-------- AVAILABLE DATA --------

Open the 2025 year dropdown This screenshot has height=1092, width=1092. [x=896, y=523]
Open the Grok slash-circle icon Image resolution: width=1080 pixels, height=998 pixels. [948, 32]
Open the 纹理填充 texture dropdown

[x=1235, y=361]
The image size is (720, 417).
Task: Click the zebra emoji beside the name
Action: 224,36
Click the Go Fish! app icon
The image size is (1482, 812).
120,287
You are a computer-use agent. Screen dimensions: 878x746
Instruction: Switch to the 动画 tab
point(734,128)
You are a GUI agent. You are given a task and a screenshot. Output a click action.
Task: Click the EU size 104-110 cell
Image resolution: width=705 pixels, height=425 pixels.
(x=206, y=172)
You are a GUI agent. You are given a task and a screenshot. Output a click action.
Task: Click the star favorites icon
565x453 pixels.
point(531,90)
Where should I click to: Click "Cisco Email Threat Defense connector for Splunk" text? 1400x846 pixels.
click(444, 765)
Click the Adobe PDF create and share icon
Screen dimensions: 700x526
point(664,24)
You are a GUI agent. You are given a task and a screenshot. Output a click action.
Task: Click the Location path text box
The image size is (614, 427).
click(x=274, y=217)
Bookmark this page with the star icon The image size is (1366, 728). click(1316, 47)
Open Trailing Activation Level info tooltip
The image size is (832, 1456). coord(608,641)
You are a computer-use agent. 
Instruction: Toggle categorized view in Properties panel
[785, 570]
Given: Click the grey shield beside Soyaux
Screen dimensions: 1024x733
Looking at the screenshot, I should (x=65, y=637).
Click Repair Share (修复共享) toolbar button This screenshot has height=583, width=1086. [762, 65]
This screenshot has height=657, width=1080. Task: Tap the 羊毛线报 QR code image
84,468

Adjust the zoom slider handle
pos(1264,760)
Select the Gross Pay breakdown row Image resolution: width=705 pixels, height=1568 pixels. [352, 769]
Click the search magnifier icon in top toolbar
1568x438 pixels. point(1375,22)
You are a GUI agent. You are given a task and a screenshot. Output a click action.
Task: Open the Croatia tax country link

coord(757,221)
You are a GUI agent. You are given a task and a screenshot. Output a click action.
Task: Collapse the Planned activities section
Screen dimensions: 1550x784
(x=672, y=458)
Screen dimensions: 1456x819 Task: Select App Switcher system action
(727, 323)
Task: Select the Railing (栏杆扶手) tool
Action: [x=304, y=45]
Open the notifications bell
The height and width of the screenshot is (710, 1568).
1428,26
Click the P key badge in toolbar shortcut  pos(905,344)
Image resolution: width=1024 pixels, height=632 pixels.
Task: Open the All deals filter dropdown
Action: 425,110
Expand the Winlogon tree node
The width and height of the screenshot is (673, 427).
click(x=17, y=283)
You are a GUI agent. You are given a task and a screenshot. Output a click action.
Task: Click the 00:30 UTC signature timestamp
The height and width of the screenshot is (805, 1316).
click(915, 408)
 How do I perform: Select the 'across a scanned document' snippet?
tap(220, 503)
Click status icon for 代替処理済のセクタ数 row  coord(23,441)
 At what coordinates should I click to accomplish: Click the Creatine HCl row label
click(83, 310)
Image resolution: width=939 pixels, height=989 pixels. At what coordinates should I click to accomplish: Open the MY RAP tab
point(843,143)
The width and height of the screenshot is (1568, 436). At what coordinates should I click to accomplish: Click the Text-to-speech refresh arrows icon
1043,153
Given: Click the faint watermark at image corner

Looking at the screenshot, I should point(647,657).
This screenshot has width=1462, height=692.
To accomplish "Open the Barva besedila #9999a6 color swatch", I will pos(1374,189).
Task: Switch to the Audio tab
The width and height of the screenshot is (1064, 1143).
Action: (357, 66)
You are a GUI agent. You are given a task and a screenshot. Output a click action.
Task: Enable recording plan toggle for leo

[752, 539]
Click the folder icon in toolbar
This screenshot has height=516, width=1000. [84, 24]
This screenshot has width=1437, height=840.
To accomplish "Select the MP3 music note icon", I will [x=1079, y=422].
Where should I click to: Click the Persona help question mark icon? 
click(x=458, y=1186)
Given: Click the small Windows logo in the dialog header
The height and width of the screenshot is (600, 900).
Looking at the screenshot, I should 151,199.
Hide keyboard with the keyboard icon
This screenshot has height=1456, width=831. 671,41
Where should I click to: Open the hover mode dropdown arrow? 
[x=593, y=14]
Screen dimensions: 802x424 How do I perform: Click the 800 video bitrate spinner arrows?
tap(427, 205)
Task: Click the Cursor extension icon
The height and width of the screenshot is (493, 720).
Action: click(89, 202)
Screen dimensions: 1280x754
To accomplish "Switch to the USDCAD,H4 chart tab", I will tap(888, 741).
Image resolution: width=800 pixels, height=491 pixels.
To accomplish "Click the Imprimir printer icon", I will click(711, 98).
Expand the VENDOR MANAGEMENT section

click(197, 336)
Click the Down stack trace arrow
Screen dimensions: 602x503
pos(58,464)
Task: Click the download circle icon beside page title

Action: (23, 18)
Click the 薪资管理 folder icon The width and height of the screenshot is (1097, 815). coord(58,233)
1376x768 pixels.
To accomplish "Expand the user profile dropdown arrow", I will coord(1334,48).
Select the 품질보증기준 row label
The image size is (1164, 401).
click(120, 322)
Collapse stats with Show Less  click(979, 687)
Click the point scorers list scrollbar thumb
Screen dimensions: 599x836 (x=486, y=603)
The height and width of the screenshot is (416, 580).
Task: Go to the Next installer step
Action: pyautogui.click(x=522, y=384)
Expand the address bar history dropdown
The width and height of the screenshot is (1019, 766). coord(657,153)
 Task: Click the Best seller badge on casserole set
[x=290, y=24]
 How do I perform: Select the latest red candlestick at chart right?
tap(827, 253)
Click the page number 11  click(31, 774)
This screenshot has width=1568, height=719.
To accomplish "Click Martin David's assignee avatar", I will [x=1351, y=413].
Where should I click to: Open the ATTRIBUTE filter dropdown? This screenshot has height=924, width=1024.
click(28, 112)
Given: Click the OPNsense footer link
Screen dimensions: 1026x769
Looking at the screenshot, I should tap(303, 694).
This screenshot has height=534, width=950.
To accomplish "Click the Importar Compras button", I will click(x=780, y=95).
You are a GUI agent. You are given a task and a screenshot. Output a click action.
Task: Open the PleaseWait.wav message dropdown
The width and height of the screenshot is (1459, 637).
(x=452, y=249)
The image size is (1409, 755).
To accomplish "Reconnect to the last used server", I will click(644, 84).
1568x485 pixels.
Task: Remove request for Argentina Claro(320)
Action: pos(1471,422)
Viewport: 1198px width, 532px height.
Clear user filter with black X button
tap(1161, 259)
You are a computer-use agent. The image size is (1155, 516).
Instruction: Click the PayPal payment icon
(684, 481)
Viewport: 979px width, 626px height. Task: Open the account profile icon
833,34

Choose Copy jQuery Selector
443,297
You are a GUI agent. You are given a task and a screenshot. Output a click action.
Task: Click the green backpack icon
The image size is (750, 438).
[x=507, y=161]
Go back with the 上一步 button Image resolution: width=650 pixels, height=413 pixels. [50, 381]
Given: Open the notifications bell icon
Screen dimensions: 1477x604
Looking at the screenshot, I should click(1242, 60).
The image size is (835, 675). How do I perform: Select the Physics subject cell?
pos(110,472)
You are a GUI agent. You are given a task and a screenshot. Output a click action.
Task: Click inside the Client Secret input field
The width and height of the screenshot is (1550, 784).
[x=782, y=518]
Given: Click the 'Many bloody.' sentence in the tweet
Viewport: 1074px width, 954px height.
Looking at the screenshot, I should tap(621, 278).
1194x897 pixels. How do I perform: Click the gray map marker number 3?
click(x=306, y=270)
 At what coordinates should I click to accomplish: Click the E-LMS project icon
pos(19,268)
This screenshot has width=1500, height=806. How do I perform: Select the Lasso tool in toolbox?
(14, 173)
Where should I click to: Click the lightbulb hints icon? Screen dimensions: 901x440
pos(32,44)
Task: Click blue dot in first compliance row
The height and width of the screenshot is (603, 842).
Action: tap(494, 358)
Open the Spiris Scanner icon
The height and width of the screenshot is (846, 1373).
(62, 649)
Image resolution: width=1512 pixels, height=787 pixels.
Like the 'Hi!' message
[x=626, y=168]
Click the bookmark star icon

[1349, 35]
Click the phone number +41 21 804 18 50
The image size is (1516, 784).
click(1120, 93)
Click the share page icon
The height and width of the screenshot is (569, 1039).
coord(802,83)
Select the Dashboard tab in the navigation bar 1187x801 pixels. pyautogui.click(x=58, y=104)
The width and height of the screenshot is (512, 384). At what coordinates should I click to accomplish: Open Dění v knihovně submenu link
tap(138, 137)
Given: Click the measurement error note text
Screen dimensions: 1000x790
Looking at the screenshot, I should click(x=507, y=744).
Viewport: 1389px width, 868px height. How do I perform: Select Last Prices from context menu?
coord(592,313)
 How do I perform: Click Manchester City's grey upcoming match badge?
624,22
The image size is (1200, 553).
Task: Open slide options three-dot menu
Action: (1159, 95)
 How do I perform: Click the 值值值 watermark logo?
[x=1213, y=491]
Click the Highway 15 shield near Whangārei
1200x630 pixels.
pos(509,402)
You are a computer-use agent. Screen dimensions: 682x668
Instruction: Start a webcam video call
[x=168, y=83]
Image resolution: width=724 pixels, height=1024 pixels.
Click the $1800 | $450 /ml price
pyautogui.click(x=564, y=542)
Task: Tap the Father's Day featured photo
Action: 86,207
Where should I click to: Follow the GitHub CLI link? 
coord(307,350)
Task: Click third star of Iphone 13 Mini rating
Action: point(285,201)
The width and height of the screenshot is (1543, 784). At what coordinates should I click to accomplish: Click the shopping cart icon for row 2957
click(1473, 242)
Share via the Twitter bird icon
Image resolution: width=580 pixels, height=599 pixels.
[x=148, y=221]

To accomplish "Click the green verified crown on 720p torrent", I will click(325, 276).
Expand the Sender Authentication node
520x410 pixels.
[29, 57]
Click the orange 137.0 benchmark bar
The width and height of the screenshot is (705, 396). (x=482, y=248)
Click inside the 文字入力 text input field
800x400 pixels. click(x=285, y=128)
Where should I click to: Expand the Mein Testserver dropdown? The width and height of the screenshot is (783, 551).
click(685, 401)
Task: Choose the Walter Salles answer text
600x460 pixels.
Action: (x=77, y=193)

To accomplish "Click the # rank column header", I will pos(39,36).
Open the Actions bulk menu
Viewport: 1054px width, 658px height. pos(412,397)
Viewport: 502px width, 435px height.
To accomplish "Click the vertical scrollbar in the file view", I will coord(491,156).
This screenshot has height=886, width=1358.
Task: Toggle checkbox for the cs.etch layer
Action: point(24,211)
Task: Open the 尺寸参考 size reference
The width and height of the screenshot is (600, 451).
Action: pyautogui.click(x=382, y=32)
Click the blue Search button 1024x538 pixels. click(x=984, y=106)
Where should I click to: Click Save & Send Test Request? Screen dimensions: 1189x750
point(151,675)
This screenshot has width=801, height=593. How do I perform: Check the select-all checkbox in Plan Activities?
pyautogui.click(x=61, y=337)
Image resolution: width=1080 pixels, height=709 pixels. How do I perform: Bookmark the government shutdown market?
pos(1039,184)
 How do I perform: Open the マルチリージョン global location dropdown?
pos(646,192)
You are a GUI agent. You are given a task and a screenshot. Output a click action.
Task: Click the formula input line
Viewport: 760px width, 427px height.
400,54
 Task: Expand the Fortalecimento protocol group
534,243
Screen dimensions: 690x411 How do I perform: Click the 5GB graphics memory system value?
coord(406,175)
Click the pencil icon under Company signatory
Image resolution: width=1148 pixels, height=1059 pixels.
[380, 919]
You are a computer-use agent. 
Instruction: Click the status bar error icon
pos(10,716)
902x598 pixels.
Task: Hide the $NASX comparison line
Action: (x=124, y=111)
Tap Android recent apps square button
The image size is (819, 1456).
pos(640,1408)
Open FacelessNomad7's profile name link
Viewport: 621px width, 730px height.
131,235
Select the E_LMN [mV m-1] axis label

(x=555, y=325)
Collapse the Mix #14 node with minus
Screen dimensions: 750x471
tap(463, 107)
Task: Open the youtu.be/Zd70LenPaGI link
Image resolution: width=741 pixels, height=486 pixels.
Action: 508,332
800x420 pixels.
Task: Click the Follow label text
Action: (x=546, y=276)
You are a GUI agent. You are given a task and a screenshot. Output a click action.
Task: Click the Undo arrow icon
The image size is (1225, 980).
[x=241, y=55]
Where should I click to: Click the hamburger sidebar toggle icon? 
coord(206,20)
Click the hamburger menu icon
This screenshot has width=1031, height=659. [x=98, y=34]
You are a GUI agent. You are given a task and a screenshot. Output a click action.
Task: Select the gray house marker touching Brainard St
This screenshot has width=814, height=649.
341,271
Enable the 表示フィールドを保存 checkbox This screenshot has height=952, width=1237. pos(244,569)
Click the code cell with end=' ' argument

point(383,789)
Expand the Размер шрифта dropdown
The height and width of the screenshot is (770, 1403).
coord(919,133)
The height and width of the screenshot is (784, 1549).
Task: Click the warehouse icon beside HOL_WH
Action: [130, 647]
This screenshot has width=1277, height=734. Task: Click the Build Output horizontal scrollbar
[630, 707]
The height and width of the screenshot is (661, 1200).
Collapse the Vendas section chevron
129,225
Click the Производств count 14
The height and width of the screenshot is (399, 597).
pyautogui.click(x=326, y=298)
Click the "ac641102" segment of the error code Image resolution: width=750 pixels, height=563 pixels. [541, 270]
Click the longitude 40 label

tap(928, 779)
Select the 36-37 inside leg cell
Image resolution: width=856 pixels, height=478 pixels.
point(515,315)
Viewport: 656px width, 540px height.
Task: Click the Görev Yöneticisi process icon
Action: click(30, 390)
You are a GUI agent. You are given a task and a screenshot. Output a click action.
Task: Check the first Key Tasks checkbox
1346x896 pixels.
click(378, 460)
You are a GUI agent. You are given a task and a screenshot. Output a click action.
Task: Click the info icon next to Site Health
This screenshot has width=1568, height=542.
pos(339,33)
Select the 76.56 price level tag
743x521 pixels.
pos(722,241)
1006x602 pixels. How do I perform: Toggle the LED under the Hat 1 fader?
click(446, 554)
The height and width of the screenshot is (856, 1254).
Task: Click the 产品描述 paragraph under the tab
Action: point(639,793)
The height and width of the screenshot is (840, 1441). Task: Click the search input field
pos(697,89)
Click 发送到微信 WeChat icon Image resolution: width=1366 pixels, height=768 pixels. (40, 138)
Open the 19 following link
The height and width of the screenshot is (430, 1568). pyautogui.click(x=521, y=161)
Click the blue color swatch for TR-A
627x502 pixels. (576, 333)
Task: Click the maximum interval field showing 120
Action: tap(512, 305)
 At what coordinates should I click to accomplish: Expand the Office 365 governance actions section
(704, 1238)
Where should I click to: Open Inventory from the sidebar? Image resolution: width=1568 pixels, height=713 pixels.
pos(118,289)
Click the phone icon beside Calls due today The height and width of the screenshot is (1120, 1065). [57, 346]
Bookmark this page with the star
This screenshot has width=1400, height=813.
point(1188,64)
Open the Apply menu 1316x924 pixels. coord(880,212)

--------

◆ **BRIEF**
Scan the records for lines with the string "computer". Give the number of such lines and nothing else.

◆ **TASK OUTPUT**
5